Where wonders are experienced, insights are gained and a wanderer’s heart finds solace and loss. The road is long and hard and sometimes even treacherous.

The journey begins with a sacred call. A call from above, heard amidst the frenzied urban riffs of Heaven Calling, through the ever-encroaching tidal wave of global rule, fading cultures and life signs measured by a click or two. There’s a full sense here of the urgency of responding to the call, and so our traveller embarks, without further ado,

...on the road to Santiago.

When next we come across him he is on his way with a spring in his step, accompanied by a Girl from Monreal. Her presence seems to ease the wanderer’s burden of long days spent alone on the road, re-routing his journey away from the soul towards a soul-mate. But just how long will she stay by his side? How off-course will this diversion take him? The road is long and life passes by and by...

Soon enough, the road itself fills our traveller’s mind. A country ease creeps into his song and step. The call has been heeded and his mind now turns to the many many miles ahead. As autumn fades and winter grips his soul, the wanderer asks - if not the end of the road, what might there be Around the Bend,

...on The road to Santiago?

Bounding along to a spirited Knoppfler-esque walker’s anthem, we find our pilgrim scurrying along red Rioja soil, his goal firmly planted in his and our minds. The journey has its mecca, James the Greater’s tomb, and we follow the wayfarer’s purposeful progress through fragrant forests of blooming chestnut, oak and eucalypt - forests as varied as life’s fickle fates.

Before he knows it, the ebbs and flows of time and tide have overtaken the walker’s life. Storms are brewing just over the horizon and the wayfarer finds - like his seafaring mates - that the sailing is never smooth boys. Trouble looms with Magdeline by the Sea, for every port brings its exotic enticements and every traveller, at some time in his life, has given in to a wanderlust.

One more romantic interlude - a Nordic detour with You Scandinavian Girl - before he moves on to a riskier wayside flirtation, this time of the Faustian kind. With The Devil in Red, Satan crosses our pilgrim’s path, as happened so often to wandering Mississippi Delta bluesmen of old.
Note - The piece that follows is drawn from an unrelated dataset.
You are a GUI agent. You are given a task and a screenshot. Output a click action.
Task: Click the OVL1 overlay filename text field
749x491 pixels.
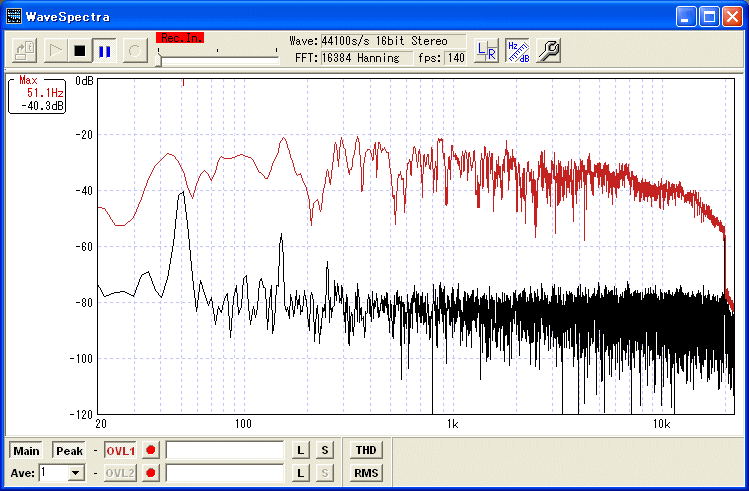tap(225, 451)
With more than a passing nod to the likes of Wall of Voodoo, we enter a world peopled by scoundrels and liars and the journey to the holy of holies in Santiago begins to take a sinister turn - a headlong rush into the jaws of judgement.

Beware, O pilgrim, the perils that may beset you, even

...on the road to Santiago.

With Gypsy Roses, we’re ushered into an enchanted cantina with the suggestive languor of an Eagles-style intro. The music is as lush as the air of the gypsy-temptress’ parlour is perfumed. To the tune of the sitar-sounding bridge, the pilgrim’s last resistance is melted away. The assault on the helpless pilgrim’s senses will linger on, long after his encounter with the scented flamenco princess is but a memory...

A subsequent tangle with French Marie has more than a touch of military precision about it, but its heavy nostalgia for a love sadly lost appears to haunt the weary traveller, threatening to halt his progress ahead. Now the fatigue of the many miles traversed has begun to take its toll

...on the road to Santiago.

The weight of every step is felt in the next etapa’s plodding pace. But with his weariness comes the dawning of wisdom. The towers of Santiago’s cathedral are now well within sight and the pilgrim begins to make his final reckoning. A sense of perspective is finally gained - an awareness of the ripples in life that are caused With Every Step we take.

The Pilgrim's Way leads us into the very heart of Celtic Galicia, a land of enchantment and witchery, where one journey ends and another begins. The road ahead is unmapped and not as generously populated with the helpful yellow arrows that have guided the traveller safely to James’ hallowed tomb.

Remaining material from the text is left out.